Detects potential ransomware activity by monitoring multiple file write/modification events (Event ID 4663) with write access masks in user directories within a short timeframe. Modern ransomware typically encrypts files in-place rather than deleting them, making write access monitoring more effective than deletion monitoring alone.

Windows: Possible ransomware attack detected. Ransomware Note Creation.

Ransomware, is a type of malware that prevents users from accessing their system or personal files and requires payment of a ransom in order to gain access to them again. Identifies ransomware attempts. A known ransomware note file has been detected, potentially indicating an active ransomware infection.

Windows: Possible ransomware attack detected. Unusual File Extensions.

Ransomware, is a type of malware that prevents users from accessing their system or personal files and requires payment of a ransom in order to gain access to them again. Identifies ransomware attempts. Files with unusual file extensions have been detected, potentially indicating encrypted files created by ransomware.

Windows: Printer driver failed to load, possible remote code execution using PrinterNightmare exploit: CVE-2021-34527

Adversaries may exploit remote services to gain unauthorized access to internal systems once inside of a network. Exploitation of a software vulnerability occurs when an adversary takes advantage of a programming error in a program, service, or within the operating system software or kernel itself to execute adversary-controlled code. A common goal for post-compromise exploitation of remote services is for lateral movement to enable access to a remote system.

Windows: Remote File Download via Desktopimgdownldr Utility

Identifies the desktopimgdownldr utility being used to download a remote file. An adversary may use desktopimgdownldr to download arbitrary files as an alternative to certutil.

Windows: Suspicious Print Spooler SPL File Created

Detects attempts to exploit privilege escalation vulnerabilities related to the Print Spooler service including CVE-2020-1048 and CVE-2020-1337.
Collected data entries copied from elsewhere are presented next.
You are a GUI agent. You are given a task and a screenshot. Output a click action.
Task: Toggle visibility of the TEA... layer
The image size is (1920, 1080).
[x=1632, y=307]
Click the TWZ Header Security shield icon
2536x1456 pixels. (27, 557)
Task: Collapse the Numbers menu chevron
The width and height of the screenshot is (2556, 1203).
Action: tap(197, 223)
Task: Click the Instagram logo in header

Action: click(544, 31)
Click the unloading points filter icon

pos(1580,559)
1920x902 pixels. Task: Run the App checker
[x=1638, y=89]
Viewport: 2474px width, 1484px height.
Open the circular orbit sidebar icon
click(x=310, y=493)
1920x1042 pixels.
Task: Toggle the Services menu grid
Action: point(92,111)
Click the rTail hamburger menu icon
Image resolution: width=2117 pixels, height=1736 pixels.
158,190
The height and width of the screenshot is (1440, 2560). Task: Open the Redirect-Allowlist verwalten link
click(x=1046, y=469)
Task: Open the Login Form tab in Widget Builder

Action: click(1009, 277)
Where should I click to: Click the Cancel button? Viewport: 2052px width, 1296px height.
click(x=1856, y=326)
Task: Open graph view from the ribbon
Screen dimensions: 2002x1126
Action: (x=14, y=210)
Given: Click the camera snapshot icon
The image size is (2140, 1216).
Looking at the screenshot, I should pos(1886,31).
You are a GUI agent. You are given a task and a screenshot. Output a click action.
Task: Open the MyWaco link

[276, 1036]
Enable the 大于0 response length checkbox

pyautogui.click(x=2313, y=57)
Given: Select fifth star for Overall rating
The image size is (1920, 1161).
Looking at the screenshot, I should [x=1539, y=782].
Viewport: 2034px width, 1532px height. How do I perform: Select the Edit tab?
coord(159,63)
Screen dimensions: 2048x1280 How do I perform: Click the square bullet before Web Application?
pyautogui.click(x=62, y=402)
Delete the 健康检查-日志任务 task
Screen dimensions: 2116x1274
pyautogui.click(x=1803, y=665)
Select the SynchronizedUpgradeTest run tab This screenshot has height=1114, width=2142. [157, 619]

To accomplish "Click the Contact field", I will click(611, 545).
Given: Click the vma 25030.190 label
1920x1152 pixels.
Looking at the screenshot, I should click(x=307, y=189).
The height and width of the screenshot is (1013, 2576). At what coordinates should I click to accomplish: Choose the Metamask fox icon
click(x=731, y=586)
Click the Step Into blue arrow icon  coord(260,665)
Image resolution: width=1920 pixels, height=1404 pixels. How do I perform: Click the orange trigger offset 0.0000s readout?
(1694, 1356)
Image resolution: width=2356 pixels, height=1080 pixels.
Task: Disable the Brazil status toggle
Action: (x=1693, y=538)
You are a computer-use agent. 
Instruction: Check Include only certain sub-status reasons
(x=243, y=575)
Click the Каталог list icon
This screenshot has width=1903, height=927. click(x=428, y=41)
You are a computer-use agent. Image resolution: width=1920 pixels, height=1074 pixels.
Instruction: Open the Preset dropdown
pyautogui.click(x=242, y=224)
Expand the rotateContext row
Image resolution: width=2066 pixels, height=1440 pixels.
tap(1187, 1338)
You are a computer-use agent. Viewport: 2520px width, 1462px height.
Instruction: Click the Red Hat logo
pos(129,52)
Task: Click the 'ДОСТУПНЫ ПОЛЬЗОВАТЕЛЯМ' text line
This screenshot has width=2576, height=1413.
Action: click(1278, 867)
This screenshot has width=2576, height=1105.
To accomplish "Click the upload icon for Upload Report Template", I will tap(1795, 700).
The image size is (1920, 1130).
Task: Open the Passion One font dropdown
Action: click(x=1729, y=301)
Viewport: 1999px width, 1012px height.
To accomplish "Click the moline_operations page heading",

Windows: Suspicious PrintSpooler Service Executable File Creation

Detects attempts to exploit privilege escalation vulnerabilities related to the Print Spooler service. For more information refer to the following CVE's - CVE-2020-1048, CVE-2020-1337 and CVE-2020-1300 and verify that the impacted system is patched

Windows: UAC Bypass Attempt via Privileged IFileOperation COM Interface

Identifies attempts to bypass User Account Control (UAC) via DLL side-loading. Attackers may attempt to bypass UAC to stealthily execute code with elevated permissions.

Windows: Unusual File Modification by dns.exe

Identifies an unexpected file being modified by dns.exe, the process responsible for Windows DNS Server services, which may indicate activity related to remote code execution or other forms of exploitation.

Windows: Unusual Process Network Connection

Identifies network activity from unexpected system applications. This may indicate adversarial activity as these applications are often leveraged by adversaries to execute code and evade detection.

Windows: User logged using Remote Desktop Connection from loopback address, possible exploit over reverse tunneling using stolen credentials

Adversaries may use Valid Accounts to log into a computer using the Remote Desktop Protocol (RDP). The adversary may then perform actions as the logged-on user.